On the contrary, it repeats the source religiously, and the lack of this alteration makes it a bad choice for an electric guitar.
This type of guitar’s signals requires further processing for excellent results.
It Lacks a Preamp
Equally important, a PA speaker differs from a guitar amp since it lacks a preamp.
It is another important feature in ensuring the amplifier adequately boosts the electric guitar signals’ volume.
It is also not a secret that guitar signals are relatively weak since they fall into instrument-level signals.
Due to this weakness, regular speakers often find them too low to reproduce, and that’s where a preamp comes in.
Its role is to strengthen the guitar signals enough for the speakers to reproduce them excellently.

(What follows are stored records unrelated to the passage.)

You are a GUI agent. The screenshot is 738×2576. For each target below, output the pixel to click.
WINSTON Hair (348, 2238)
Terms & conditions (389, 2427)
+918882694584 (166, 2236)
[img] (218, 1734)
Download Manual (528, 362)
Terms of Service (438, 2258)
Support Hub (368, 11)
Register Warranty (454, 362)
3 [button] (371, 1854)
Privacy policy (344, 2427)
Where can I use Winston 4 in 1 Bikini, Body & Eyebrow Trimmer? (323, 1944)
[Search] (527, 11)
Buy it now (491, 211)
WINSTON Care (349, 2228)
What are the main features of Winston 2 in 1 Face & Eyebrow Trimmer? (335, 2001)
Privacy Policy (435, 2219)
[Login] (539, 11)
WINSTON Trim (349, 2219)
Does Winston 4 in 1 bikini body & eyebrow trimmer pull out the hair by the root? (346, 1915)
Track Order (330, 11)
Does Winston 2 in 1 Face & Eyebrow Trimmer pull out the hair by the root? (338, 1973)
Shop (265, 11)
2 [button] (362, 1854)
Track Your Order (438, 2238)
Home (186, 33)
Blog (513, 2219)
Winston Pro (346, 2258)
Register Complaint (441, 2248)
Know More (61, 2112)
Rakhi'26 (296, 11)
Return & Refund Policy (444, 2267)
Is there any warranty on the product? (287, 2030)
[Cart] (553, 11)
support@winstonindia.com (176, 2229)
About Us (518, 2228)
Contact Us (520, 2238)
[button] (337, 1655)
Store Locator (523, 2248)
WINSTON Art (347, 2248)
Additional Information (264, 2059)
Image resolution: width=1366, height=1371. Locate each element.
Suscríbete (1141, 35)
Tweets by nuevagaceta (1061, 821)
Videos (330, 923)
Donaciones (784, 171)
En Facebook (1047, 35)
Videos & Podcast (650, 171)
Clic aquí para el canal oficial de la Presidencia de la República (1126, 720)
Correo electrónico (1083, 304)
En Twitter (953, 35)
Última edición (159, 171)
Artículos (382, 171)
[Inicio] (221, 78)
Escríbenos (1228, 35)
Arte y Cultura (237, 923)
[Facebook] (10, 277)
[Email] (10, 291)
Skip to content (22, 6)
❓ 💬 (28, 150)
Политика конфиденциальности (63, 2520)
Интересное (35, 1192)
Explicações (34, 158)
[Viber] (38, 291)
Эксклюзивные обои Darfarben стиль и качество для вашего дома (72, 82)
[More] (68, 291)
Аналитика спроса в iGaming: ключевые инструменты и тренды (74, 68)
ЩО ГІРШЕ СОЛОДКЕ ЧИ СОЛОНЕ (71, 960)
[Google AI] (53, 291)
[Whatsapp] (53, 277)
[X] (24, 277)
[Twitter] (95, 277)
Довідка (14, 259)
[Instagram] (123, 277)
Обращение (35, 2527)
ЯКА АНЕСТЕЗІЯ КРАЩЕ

Again, the absence of a PA speaker makes it unsuitable for the occasion.
The weak electric guitar signals aren’t strengthened, so the PA speakers can’t reproduce them excellently.
How Can You Use a PA Speaker as a Guitar Amp?
A PA speaker isn’t as excellent as a guitar amp, but you can improve its quality when serving this purpose.
All you need are the right accessories which include the following;
The frequency of a guitar cab is designed especially for the musical instrument.
That’s why it plays a huge role in determining the sound the guitar produces.
On the other hand, a PA speaker is versatile and designed for various sounds.
That’s where cab simulators come in since they produce a sound similar to a guitar amp.
As soon as you connect the cab simulator or taxi sim pedals, as other people call them, the PA speaker’s sound will be similar to what a guitar amplifier produces.
A preamp pedal is another game changer when using a PA speaker as a guitar cab.
One must admit that combining it with a cab simulator makes the sound output even better.
It is one of the reasons why a guitar cab stands out compared to a PA speaker since it has an inbuilt preamp pedal.
Therefore, introducing one makes the sound output of the PA speaker similar to what a guitar amp offers.
Expect tone and volume controls resembling those of a guitar amp on these pedals.
They are also perfect for coloring the sound and making it as realistic as possible, not forgetting other sound effects.
Can You Use Any Speaker as a Guitar Cab?
The role of a guitar cab is to amplify the instrument’s signal before they are played through the speaker.
It also alters the sounds and adds various effects, including distortion, accordingly.
Unfortunately, not all speakers can handle this process explaining why you must be careful when choosing one.
Can You Plug a Guitar Head into a PA System?
You can plug a guitar head into a PA system but not directly.
That’s where the DI box comes in, and its purpose is to convert guitar amplifier output characterized by unbalanced high impedance to a low impedance signal that a PA system can reproduce.